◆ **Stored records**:
******************************

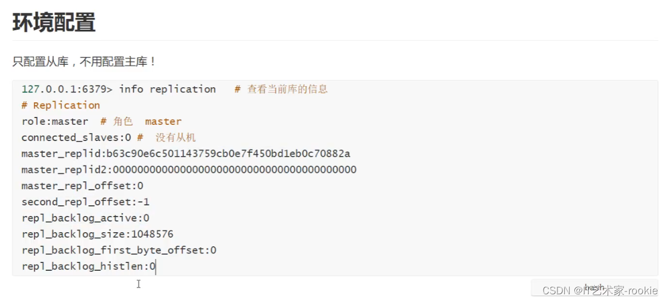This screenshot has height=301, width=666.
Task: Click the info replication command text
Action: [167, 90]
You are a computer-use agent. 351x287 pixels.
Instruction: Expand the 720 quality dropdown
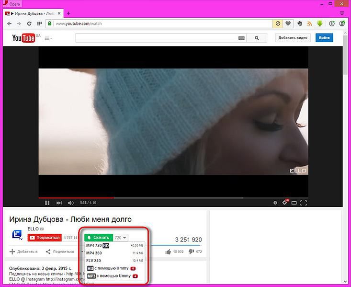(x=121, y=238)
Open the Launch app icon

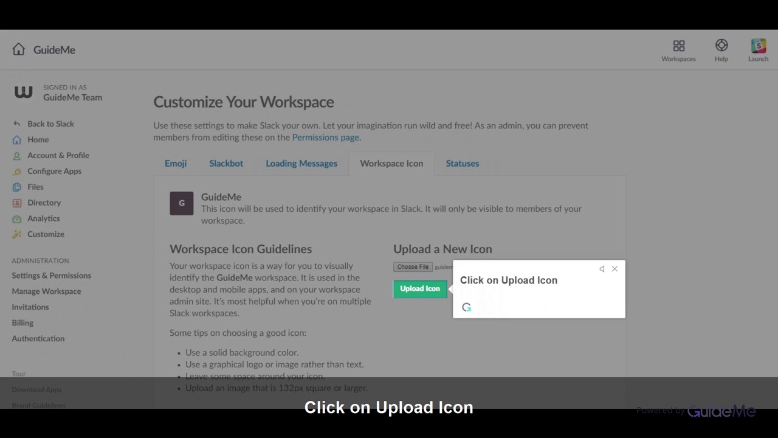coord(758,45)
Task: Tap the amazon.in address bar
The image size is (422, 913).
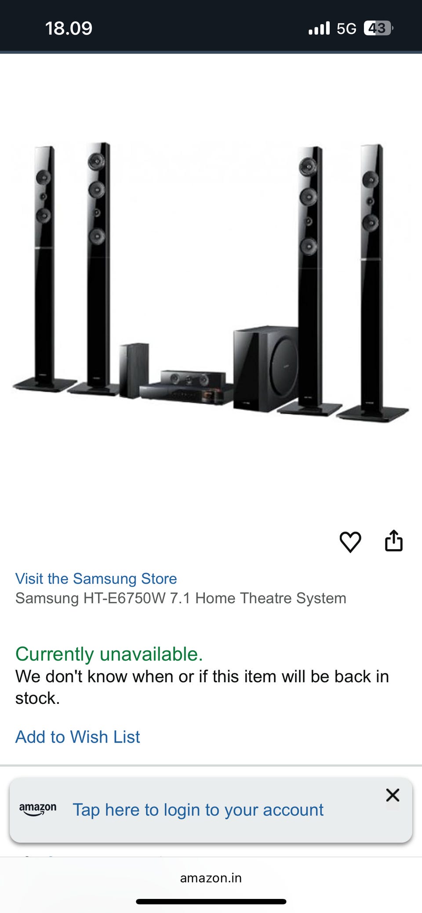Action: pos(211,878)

******************************

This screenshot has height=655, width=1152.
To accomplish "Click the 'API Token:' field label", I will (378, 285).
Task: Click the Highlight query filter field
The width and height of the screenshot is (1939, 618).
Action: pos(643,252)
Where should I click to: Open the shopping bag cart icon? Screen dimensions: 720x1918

******************************

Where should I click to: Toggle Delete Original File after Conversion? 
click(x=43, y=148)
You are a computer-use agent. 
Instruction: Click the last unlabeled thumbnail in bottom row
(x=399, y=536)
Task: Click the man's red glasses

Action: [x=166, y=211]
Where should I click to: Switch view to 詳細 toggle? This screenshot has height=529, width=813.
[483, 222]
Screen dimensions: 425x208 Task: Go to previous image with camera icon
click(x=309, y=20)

******************************

◆ **WHAT TO DO**: Each line in the entries above, starting at the line with "The width and" and ending at the line with "Where should I click to: Open", is to be printed exactly, and only those lines.

◆ **EXERCISE ANSWER**:
The width and height of the screenshot is (1939, 618).
Action: pos(643,252)
Where should I click to: Open the shopping bag cart icon? Screen dimensions: 720x1918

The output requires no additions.